Given its impact on the accounting profession and public corporations, Sarbanes-Oxley Act of 2002(SOX) is a widely researched regulation among accounting scholars. Research typically focuses on the impact it has had on corporations, executives and auditors, however, there is limited research that illustrates the impact SOX may have on average Americans. There were several US criminal code sections that resulted from the passing of SOX. Statute 1519, which is often referred to as the "anti-shredding provision", penalizes anyone who "knowingly alters, destroys, mutilates, conceals, covers up, falsifies, or makes a false entry in any record, document, or tangible object with the intent to" obstruct a current or foreseeable federal investigation. This statute, although intended to punish behavior similar to that which occurred in the early 2000s by corporations and auditors, has been used to charge people beyond its original intent.

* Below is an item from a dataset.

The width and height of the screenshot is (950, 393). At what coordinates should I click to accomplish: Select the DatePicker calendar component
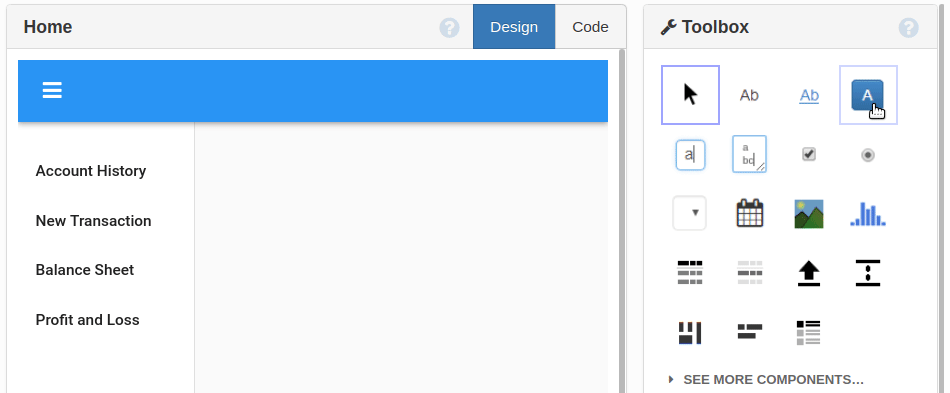click(x=749, y=213)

Several issues with the crafting of the statute cause its broad application and some litigation even reached the Supreme Court due to its vague wording. Not only is the statute being applied beyond the intent, there are other issues that legal scholars have critiqued it for. This statute is far from being the only law facing these issues as the same issues and critiques are found in the 14th amendment. Rewriting the statute seems to be the most effective way to address the concerns of judges, lawyers and defendants regarding the statute. In addition, Congress could have passed this statute outside of SOX to avoid being seen as overreaching if obstruction of justice related to documents was actually an issue outside of corporate fraud.